In der Zeit zwischen 9 bis 11 Uhr sind die Milz und die Bauchspeicheldrüse sehr aktiv. Die Kraft ist in den Verdauungsorganen, um reichlich Energie aus dem Essen zu ziehen. Um die Mitte zu stärken, sollten wir spätestens jetzt etwas essen. Es ist eine gute Zeit für Denkarbeiten, weil der Körper die Nährstoffe in Energie umwandeln kann. Von 11 bis 13 Uhr befinden wir uns in der Kraft der Herzenergie. Das Herz ist die Wurzel des Lebens. Es prägt unsere Persönlichkeit. Ein starkes Herz hält den Körper gesund und ordnet die Gefühle. In der TCM heisst es auch, dass das Herz der Palast des Kaisers sei. Dort muss Ruhe herrschen, um weise und zum Wohle aller entscheiden und regieren zu können. Unruhe im Herzen verhindert Klarheit im Denken. Von 13 bis 15 Uhr ist der Dünndarm aktiv. Der Dünndarm unterscheidet zwischen wichtig und unwichtig. Er entscheidet, welche Bestandteile der Nahrung aufgenommen und welche ausgeschieden werden. Je besser die Nahrung durchgekaut sind, desto mehr Arbeit nehmen wir dem Dünndarm ab. Während der Dünndarmzeit sinkt in der Regel die Leistungskurve ab. In der Zeit von 15 Uhr bis 17 Uhr hat die Blase ihre höchste Aktivität. Die Energie kehrt zurück und die Leistungskurve steigt an. Die Blasenzeit eignet sich für kreative Arbeiten, Sitzungen, Gedankenaustausch und Schreibarbeiten. Als sehr langer Meridian verbindet der Blasenmeridian alle Organe des Körpers und prägt unsere Emotionen.

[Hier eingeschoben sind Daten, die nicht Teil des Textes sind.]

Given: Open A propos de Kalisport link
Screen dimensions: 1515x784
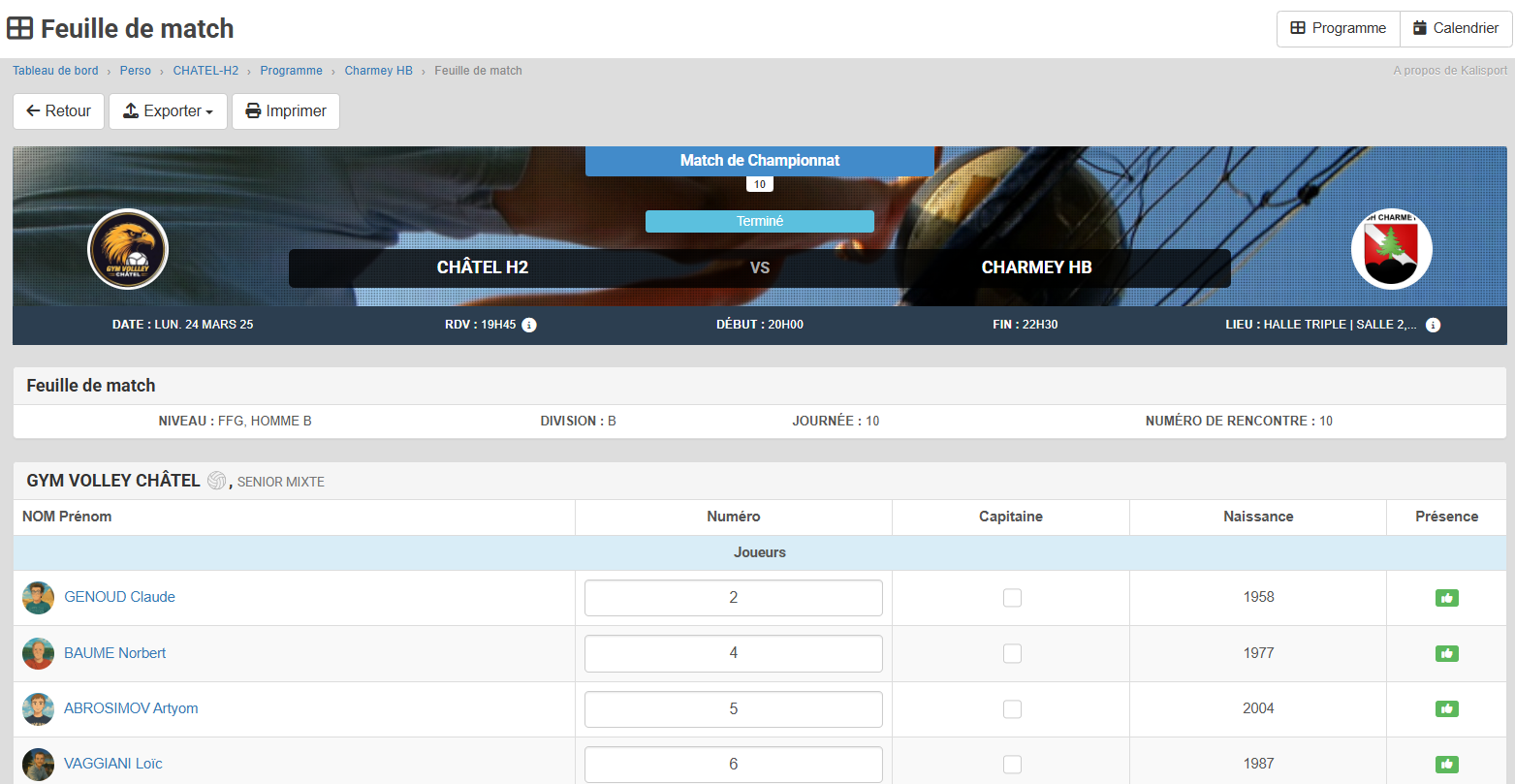Looking at the screenshot, I should click(x=1450, y=71).
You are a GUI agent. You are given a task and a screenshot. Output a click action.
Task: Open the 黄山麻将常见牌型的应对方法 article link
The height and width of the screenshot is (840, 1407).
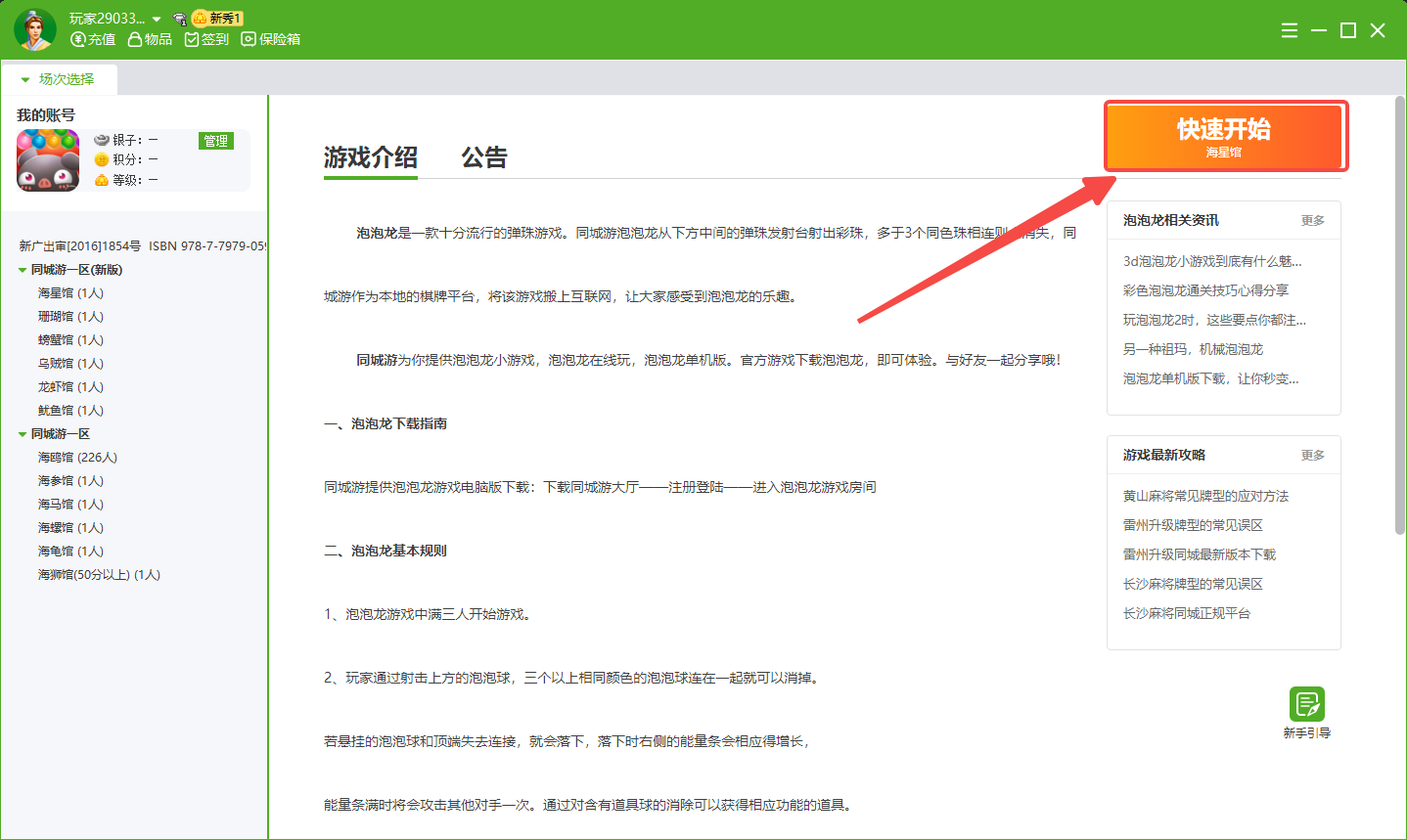tap(1205, 496)
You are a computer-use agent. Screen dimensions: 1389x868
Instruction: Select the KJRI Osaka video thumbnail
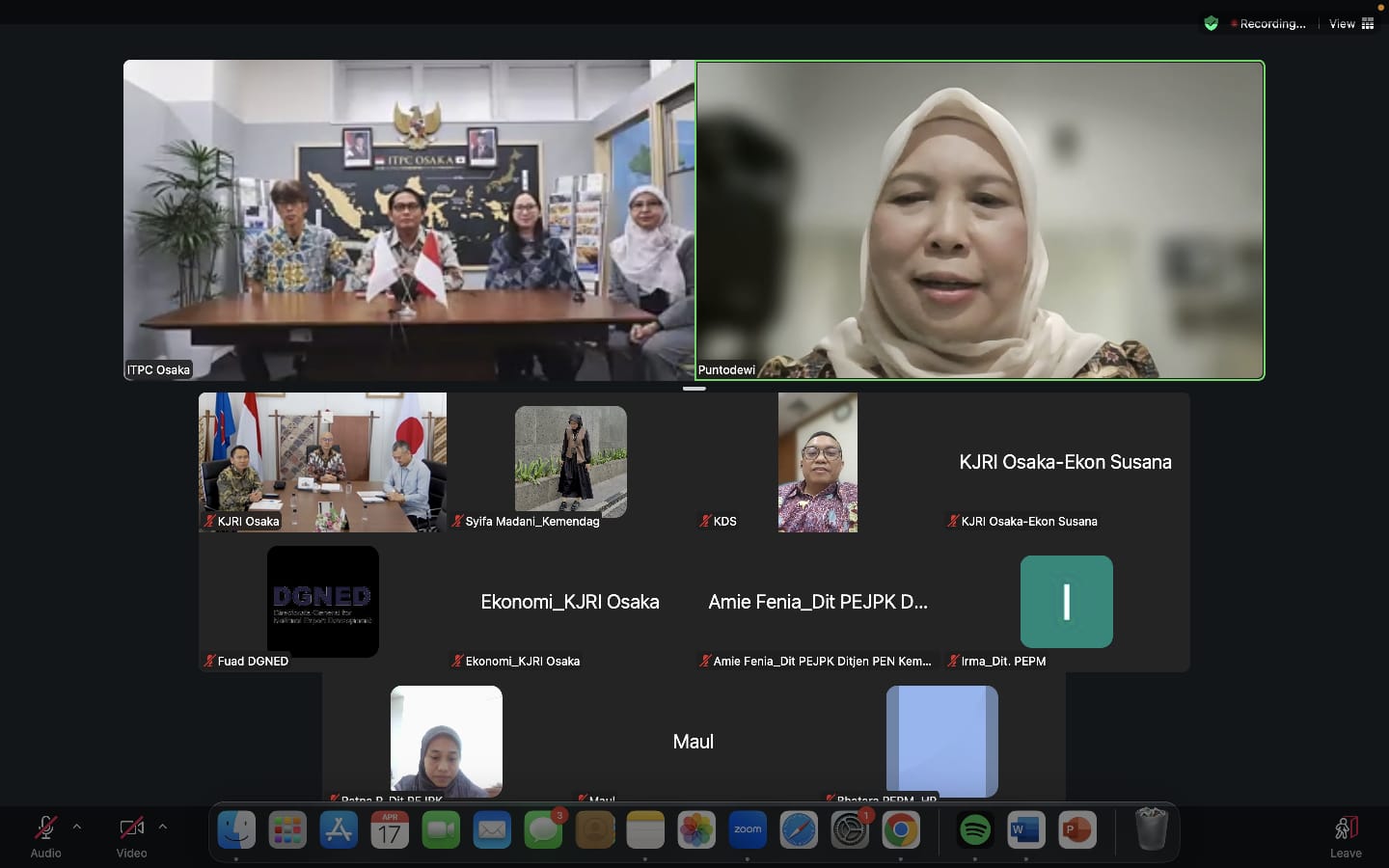pos(322,462)
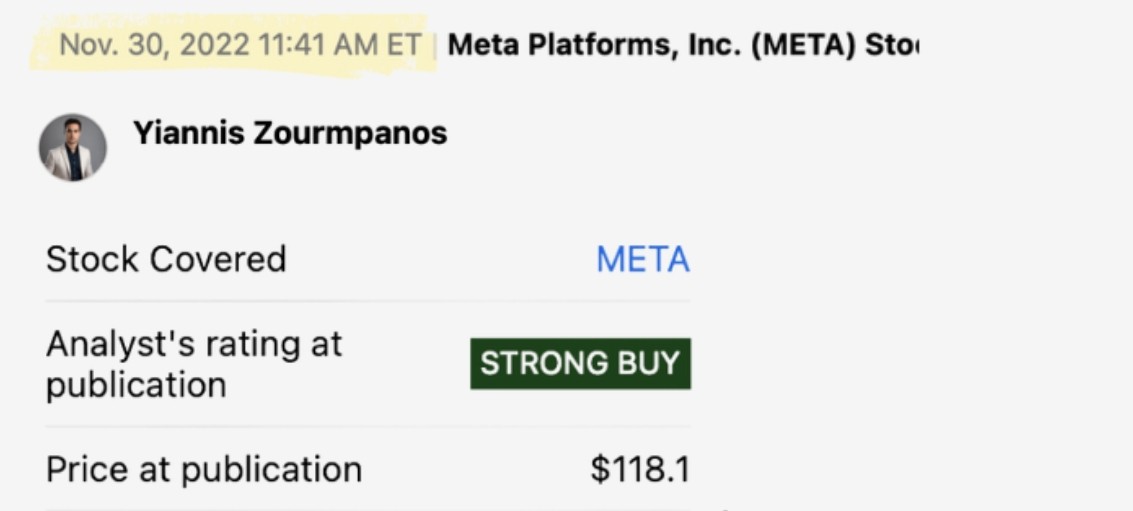Click the divider line above Price at publication

pos(367,427)
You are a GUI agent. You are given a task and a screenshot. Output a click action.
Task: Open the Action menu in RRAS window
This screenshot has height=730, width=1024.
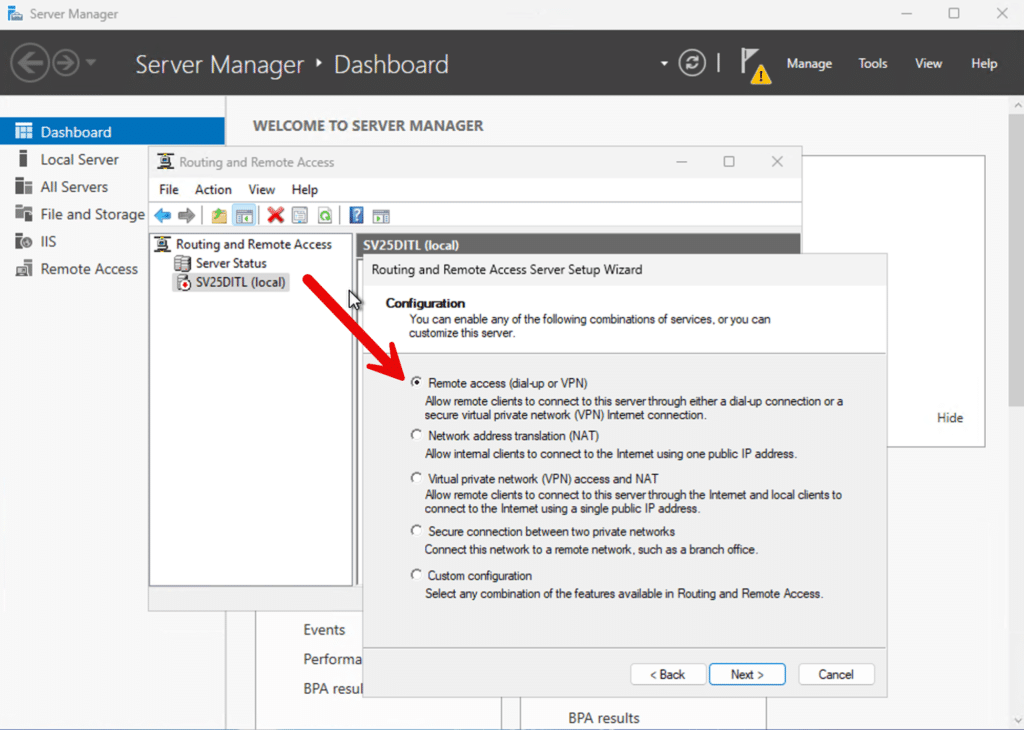point(213,189)
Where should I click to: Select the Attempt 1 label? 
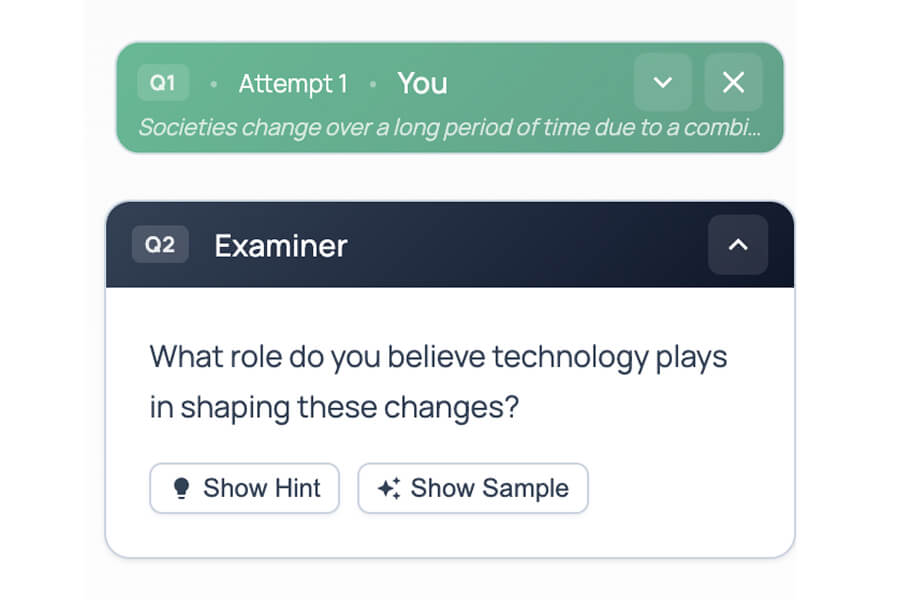[x=293, y=84]
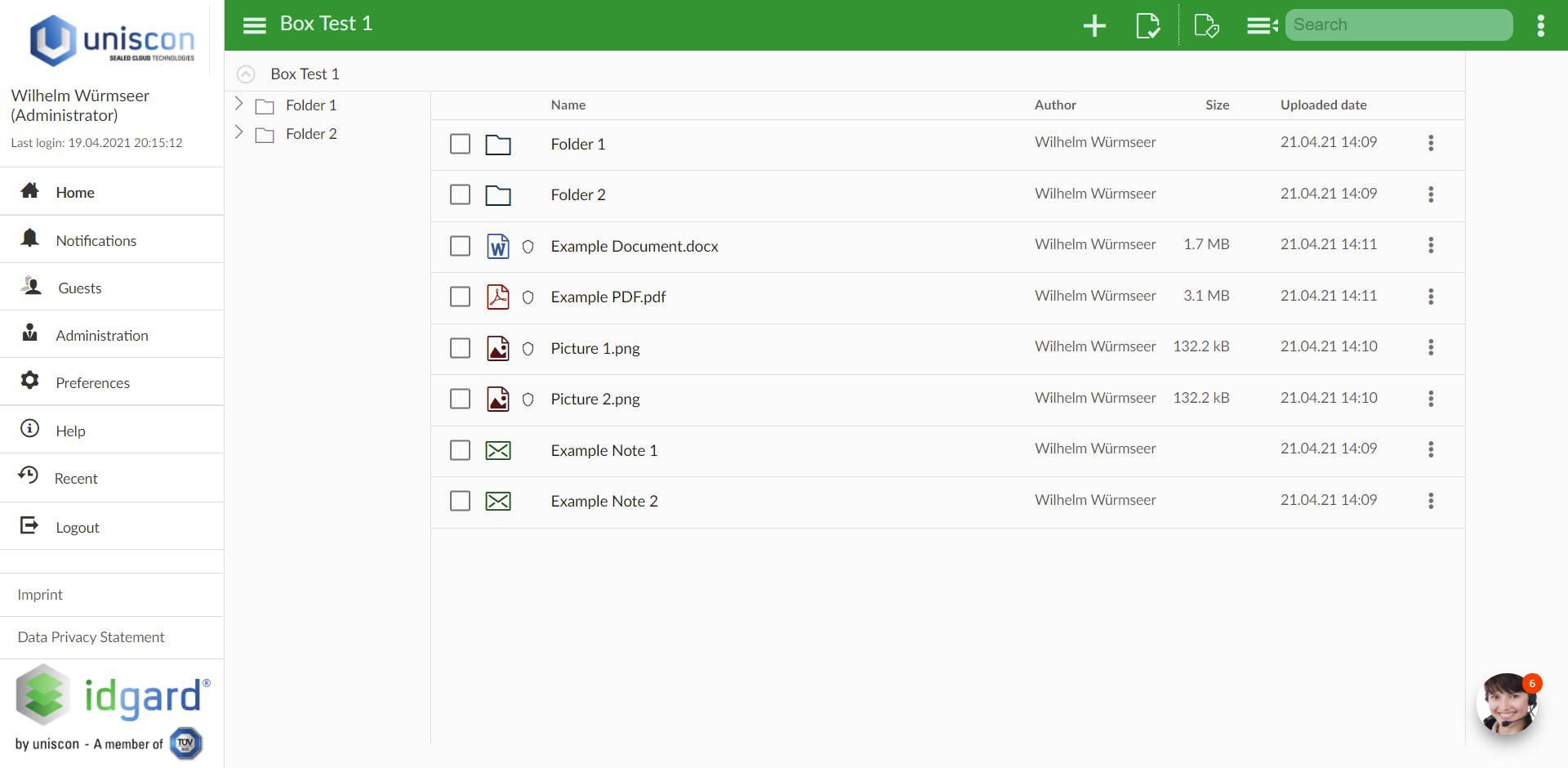Viewport: 1568px width, 768px height.
Task: Click into the Search field
Action: (x=1399, y=25)
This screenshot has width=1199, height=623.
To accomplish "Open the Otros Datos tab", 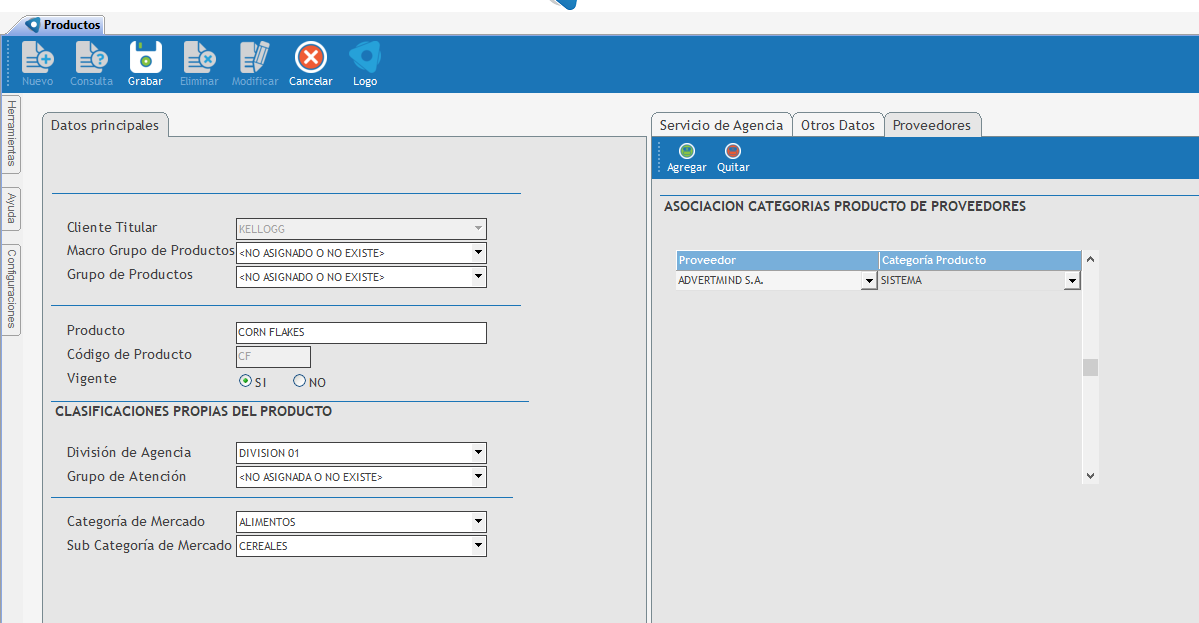I will 837,125.
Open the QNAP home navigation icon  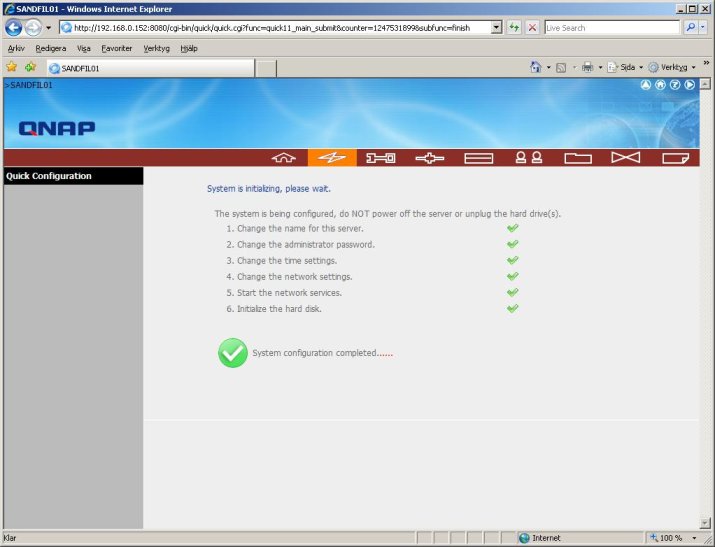285,158
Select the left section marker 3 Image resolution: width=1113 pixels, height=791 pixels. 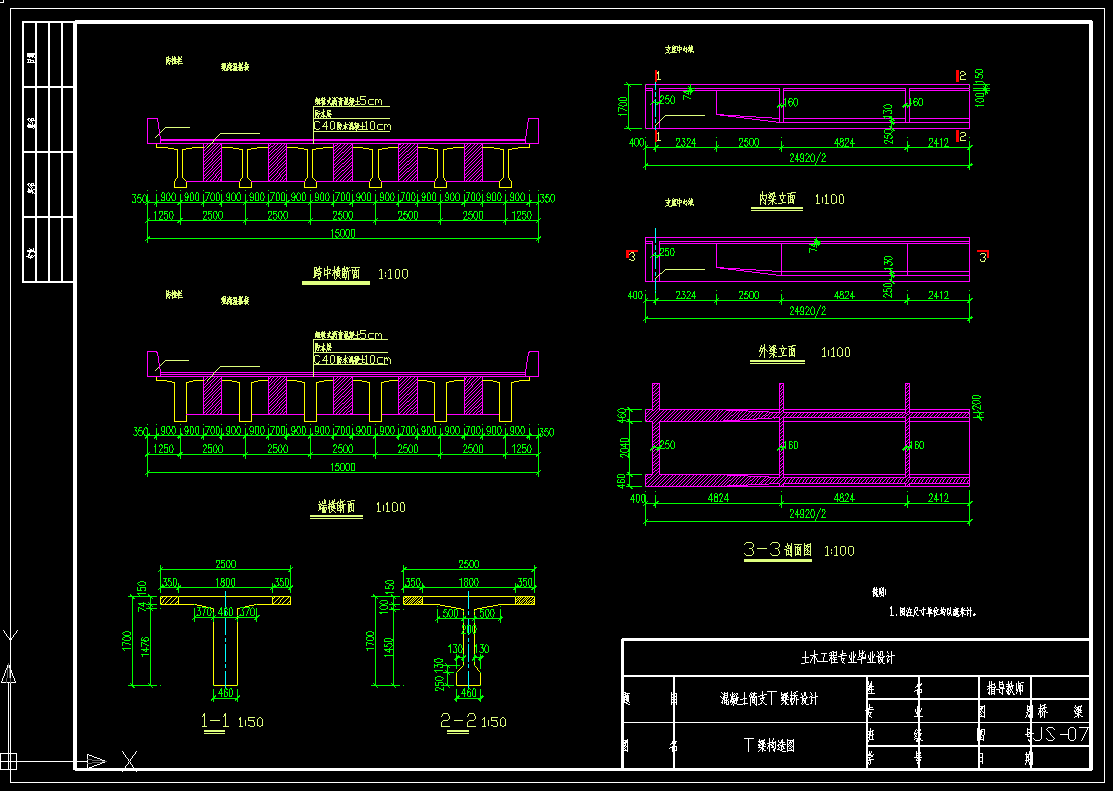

Im Rhythmus mit den Organzeiten
Wenn der Magen zwischen 7 und 9 Uhr seine aktive Phase hat, befindet er sich 12 Stunden später, zwischen 19 und 21 Uhr in seiner Ruhepause, in der wir ihn nicht mit zu viel Nahrung belasten sollten. Die Speisen werden schlecht verdaut und führen zu Blähungen oder Schlafstörungen. Wer kann, sollte zwischen 15 und 17 Uhr eine aktive Sportphase in den Tag einbauen, weil zu dieser Zeit der Kreislauf sehr aktiv ist. Und die beste Zeit für operative Eingriffe liegt gemäss TCM zwischen 9 und 11 Uhr, um die hohe Widerstandskraft des Körpers zu nutzen. Zahnarzttermine sind frühmorgens ideal, wenn die Schmerzempfindlichkeit gering ist. Sie steigt im Lauf des Tages an. Auch wenn der dichte Alltag oft diametral zu diesen tiefen Körperzyklen steht, ist es wertvoll sich mit diesen vertiefter auseinanderzusetzen. Gewisse Dinge lassen sich vielleicht nicht umsetzen, aber versuchen Sie zumindest das zu beherzigen, was Sie selbst steuern können. Essen Sie am Abend eine Suppe anstelle von Brot und Käse, gehen Sie eine Runde spazieren, statt dass Ihnen auf dem Sofa beim Konsum der sozialen Medien die Zeit zerrinnt. Und trinken Sie frühmorgens als erstes ein Glas heisses Wasser, bevor Sie den ersten Kaffee trinken. Es sind die kleinen Dinge, die Grosses bewirken.